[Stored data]
#####

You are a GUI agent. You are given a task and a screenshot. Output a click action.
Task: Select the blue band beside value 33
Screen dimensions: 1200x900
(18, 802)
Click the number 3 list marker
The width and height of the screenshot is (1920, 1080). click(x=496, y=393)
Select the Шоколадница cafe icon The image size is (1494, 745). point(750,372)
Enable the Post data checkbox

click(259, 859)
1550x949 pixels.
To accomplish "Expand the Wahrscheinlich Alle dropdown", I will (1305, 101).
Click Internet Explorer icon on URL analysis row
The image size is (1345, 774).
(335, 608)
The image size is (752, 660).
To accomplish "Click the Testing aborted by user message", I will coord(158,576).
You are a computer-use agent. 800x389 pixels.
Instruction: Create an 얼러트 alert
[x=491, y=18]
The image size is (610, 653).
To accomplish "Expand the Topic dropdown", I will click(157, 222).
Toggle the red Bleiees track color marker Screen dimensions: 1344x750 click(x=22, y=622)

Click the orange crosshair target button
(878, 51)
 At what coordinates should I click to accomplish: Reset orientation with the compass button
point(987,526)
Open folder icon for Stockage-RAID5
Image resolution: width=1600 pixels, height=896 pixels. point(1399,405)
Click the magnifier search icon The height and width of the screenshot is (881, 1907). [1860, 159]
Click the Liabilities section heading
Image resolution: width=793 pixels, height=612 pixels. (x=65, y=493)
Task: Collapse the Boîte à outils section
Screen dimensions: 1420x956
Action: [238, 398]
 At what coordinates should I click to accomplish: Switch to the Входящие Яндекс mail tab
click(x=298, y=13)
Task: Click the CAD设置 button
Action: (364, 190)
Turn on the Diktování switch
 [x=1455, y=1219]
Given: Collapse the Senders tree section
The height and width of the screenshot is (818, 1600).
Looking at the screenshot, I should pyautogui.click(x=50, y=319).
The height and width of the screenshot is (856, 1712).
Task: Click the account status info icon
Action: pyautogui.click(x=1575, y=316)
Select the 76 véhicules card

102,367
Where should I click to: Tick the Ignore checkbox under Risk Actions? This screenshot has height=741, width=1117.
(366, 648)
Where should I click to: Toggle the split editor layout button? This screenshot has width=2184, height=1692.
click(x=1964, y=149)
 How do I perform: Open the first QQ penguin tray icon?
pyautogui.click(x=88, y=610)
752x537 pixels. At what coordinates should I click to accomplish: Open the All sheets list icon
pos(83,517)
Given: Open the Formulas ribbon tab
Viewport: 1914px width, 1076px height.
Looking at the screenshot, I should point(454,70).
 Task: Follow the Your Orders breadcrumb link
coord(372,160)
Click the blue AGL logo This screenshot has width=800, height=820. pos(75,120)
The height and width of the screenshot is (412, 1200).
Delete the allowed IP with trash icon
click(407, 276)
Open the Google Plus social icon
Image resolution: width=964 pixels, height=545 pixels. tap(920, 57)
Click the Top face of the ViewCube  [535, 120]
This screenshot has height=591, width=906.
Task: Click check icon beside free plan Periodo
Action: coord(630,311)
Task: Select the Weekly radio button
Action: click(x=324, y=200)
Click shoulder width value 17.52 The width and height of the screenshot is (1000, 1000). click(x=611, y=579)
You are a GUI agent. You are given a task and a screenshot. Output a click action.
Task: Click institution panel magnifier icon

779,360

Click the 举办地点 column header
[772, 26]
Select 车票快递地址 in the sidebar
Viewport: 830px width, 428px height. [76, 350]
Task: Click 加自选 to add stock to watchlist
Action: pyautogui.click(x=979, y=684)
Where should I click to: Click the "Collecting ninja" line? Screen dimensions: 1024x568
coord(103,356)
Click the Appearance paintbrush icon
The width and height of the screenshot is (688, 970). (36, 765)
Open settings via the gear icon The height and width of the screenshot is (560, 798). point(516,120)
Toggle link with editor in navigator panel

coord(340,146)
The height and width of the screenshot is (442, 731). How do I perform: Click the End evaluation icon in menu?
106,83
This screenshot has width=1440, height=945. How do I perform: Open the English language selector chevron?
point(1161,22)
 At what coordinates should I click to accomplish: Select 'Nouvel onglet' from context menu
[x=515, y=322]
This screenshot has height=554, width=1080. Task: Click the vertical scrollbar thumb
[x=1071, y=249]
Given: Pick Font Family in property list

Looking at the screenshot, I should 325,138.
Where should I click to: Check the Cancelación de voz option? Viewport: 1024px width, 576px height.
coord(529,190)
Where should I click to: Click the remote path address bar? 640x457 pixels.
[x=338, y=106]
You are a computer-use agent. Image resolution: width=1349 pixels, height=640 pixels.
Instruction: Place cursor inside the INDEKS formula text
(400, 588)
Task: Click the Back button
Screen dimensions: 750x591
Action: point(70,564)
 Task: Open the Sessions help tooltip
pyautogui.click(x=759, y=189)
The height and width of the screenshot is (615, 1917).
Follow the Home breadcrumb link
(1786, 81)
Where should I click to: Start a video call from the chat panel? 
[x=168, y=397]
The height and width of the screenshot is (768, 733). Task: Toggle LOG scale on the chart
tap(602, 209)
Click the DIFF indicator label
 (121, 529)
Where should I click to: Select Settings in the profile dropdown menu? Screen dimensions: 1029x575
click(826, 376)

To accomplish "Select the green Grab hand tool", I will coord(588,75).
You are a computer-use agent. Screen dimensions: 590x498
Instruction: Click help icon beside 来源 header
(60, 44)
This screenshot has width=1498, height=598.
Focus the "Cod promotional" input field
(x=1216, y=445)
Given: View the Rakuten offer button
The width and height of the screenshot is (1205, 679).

#####

### Your goal:
Copy each line of the entries exactly.

### Your solution:
You are a GUI agent. You are given a task and a screenshot. Output a click action.
Task: Select the blue band beside value 33
Screen dimensions: 1200x900
(18, 802)
Click the number 3 list marker
The width and height of the screenshot is (1920, 1080). click(x=496, y=393)
Select the Шоколадница cafe icon The image size is (1494, 745). point(750,372)
Enable the Post data checkbox

click(259, 859)
1550x949 pixels.
To accomplish "Expand the Wahrscheinlich Alle dropdown", I will (1305, 101).
Click Internet Explorer icon on URL analysis row
The image size is (1345, 774).
(335, 608)
The image size is (752, 660).
To accomplish "Click the Testing aborted by user message", I will coord(158,576).
You are a computer-use agent. 800x389 pixels.
Instruction: Create an 얼러트 alert
[x=491, y=18]
The image size is (610, 653).
To accomplish "Expand the Topic dropdown", I will click(157, 222).
Toggle the red Bleiees track color marker Screen dimensions: 1344x750 click(x=22, y=622)

Click the orange crosshair target button
(878, 51)
 At what coordinates should I click to accomplish: Reset orientation with the compass button
point(987,526)
Open folder icon for Stockage-RAID5
Image resolution: width=1600 pixels, height=896 pixels. point(1399,405)
Click the magnifier search icon The height and width of the screenshot is (881, 1907). [1860, 159]
Click the Liabilities section heading
Image resolution: width=793 pixels, height=612 pixels. (x=65, y=493)
Task: Collapse the Boîte à outils section
Screen dimensions: 1420x956
Action: [238, 398]
 At what coordinates should I click to accomplish: Switch to the Входящие Яндекс mail tab
click(x=298, y=13)
Task: Click the CAD设置 button
Action: (364, 190)
Turn on the Diktování switch
 [x=1455, y=1219]
Given: Collapse the Senders tree section
The height and width of the screenshot is (818, 1600).
Looking at the screenshot, I should pyautogui.click(x=50, y=319).
The height and width of the screenshot is (856, 1712).
Task: Click the account status info icon
Action: pyautogui.click(x=1575, y=316)
Select the 76 véhicules card

102,367
Where should I click to: Tick the Ignore checkbox under Risk Actions? This screenshot has height=741, width=1117.
(366, 648)
Where should I click to: Toggle the split editor layout button? This screenshot has width=2184, height=1692.
click(x=1964, y=149)
 How do I perform: Open the first QQ penguin tray icon?
pyautogui.click(x=88, y=610)
752x537 pixels. At what coordinates should I click to accomplish: Open the All sheets list icon
pos(83,517)
Given: Open the Formulas ribbon tab
Viewport: 1914px width, 1076px height.
Looking at the screenshot, I should point(454,70).
 Task: Follow the Your Orders breadcrumb link
coord(372,160)
Click the blue AGL logo This screenshot has width=800, height=820. pos(75,120)
The height and width of the screenshot is (412, 1200).
Delete the allowed IP with trash icon
click(407, 276)
Open the Google Plus social icon
Image resolution: width=964 pixels, height=545 pixels. tap(920, 57)
Click the Top face of the ViewCube  [535, 120]
This screenshot has height=591, width=906.
Task: Click check icon beside free plan Periodo
Action: coord(630,311)
Task: Select the Weekly radio button
Action: click(x=324, y=200)
Click shoulder width value 17.52 The width and height of the screenshot is (1000, 1000). click(x=611, y=579)
You are a GUI agent. You are given a task and a screenshot. Output a click action.
Task: Click institution panel magnifier icon

779,360

Click the 举办地点 column header
[772, 26]
Select 车票快递地址 in the sidebar
Viewport: 830px width, 428px height. [76, 350]
Task: Click 加自选 to add stock to watchlist
Action: pyautogui.click(x=979, y=684)
Where should I click to: Click the "Collecting ninja" line? Screen dimensions: 1024x568
coord(103,356)
Click the Appearance paintbrush icon
The width and height of the screenshot is (688, 970). (36, 765)
Open settings via the gear icon The height and width of the screenshot is (560, 798). point(516,120)
Toggle link with editor in navigator panel

coord(340,146)
The height and width of the screenshot is (442, 731). How do I perform: Click the End evaluation icon in menu?
106,83
This screenshot has width=1440, height=945. How do I perform: Open the English language selector chevron?
point(1161,22)
 At what coordinates should I click to accomplish: Select 'Nouvel onglet' from context menu
[x=515, y=322]
This screenshot has height=554, width=1080. Task: Click the vertical scrollbar thumb
[x=1071, y=249]
Given: Pick Font Family in property list

Looking at the screenshot, I should 325,138.
Where should I click to: Check the Cancelación de voz option? Viewport: 1024px width, 576px height.
coord(529,190)
Where should I click to: Click the remote path address bar? 640x457 pixels.
[x=338, y=106]
You are a computer-use agent. Image resolution: width=1349 pixels, height=640 pixels.
Instruction: Place cursor inside the INDEKS formula text
(400, 588)
Task: Click the Back button
Screen dimensions: 750x591
Action: point(70,564)
 Task: Open the Sessions help tooltip
pyautogui.click(x=759, y=189)
The height and width of the screenshot is (615, 1917).
Follow the Home breadcrumb link
(1786, 81)
Where should I click to: Start a video call from the chat panel? 
[x=168, y=397]
The height and width of the screenshot is (768, 733). Task: Toggle LOG scale on the chart
tap(602, 209)
Click the DIFF indicator label
 (121, 529)
Where should I click to: Select Settings in the profile dropdown menu? Screen dimensions: 1029x575
click(826, 376)

To accomplish "Select the green Grab hand tool", I will coord(588,75).
You are a computer-use agent. Screen dimensions: 590x498
Instruction: Click help icon beside 来源 header
(60, 44)
This screenshot has width=1498, height=598.
Focus the "Cod promotional" input field
(x=1216, y=445)
Given: View the Rakuten offer button
The width and height of the screenshot is (1205, 679).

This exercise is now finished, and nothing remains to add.